Well, it seems we have another “winner” in the online health care credit card scam business. Advertising at Weather Channel websites online and using the clever website address, www.beautyuser.com, the company advertising a trio of anti-aging creams designed to rid your face of wrinkles such as crow’s feet, has come up with a new “wrinkle,” when it comes to online credit card scams. By now, the modus operandi of these unknown companies marketing miracle health care remedies for obesity and wrinkled skin is fairly common: offer a free trial in which you have ten or fourteen days, in this case fourteen (14), to try out a product, charge a fairly innocuous shipping and handling charge of about $5.95 or less, and make certain that the shipping and handling charge fetches the customer’s credit card number. Once the credit card number is obtained and the free trial period expires, the scammers start charging the customer for the product under the “contract” that the free trial recipient has established by way of furnishing their credit card, and challenge the customer to put a stop to the ongoing monthly charges, in this case, $99.95 a month, after an initial 14-day trial period expires.
The new “wrinkle” or twist in this scam involves “three choices” the customer can make to deal with wrinkled skin: (1) A $5.95 “free trial” offer of a product called Dermitage, (2) a $5.95 “free trial” offer of a product called Kumaara, or (3) an upfront $125.00 purchase of an Elizabeth Arden product known as Prevage.

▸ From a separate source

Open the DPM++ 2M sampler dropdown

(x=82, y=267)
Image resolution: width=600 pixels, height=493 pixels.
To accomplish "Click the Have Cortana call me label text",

The first question you should ask yourself if you’re serious about pursuing an anti-aging cream, is why you should pay a recurring “$99.95 per month charge for either Dermitage or Kumaara to an online company out of Ontario, Canada, when you can get the same products at www.amazon.com for about half the cost! While prices on these types of products are subject to change, the current prices listed at Amazon.com had Dermitage Anti-Aging Skin Care products listed for just “$49.95.” As for Kumaara, it was listed for just “$18.00” for a product known as “Luminizing Eye Treatment,” a picture of which was featured at the Beautyuser.com scam site and matched at the Amazon.com site. Assuming these are good anti-aging skin products, and my complaint is not directed toward the products, it would seem that Beautyuser.com is grossly overcharging for these skin care products at the very least. As for the Elizabeth Arden Prevage product, it appears to be priced correctly at $125 and had a comparable price at Amazon.com. The advertisement by Beautyuser.com, however, strongly urged you to buy either Dermitage or Kumaara. Under the pitch for Prevage, the ad says, “At the steep $125 price point for 1.7oz, we feel the previous products above offer much more and are a better value,” the previous products being Dermitage or Kumaara. A comparison of the “ingredients” of each of these beauty products is made at the top and makes it look like a consumer would be wasting their money buying the more costly Prevage product.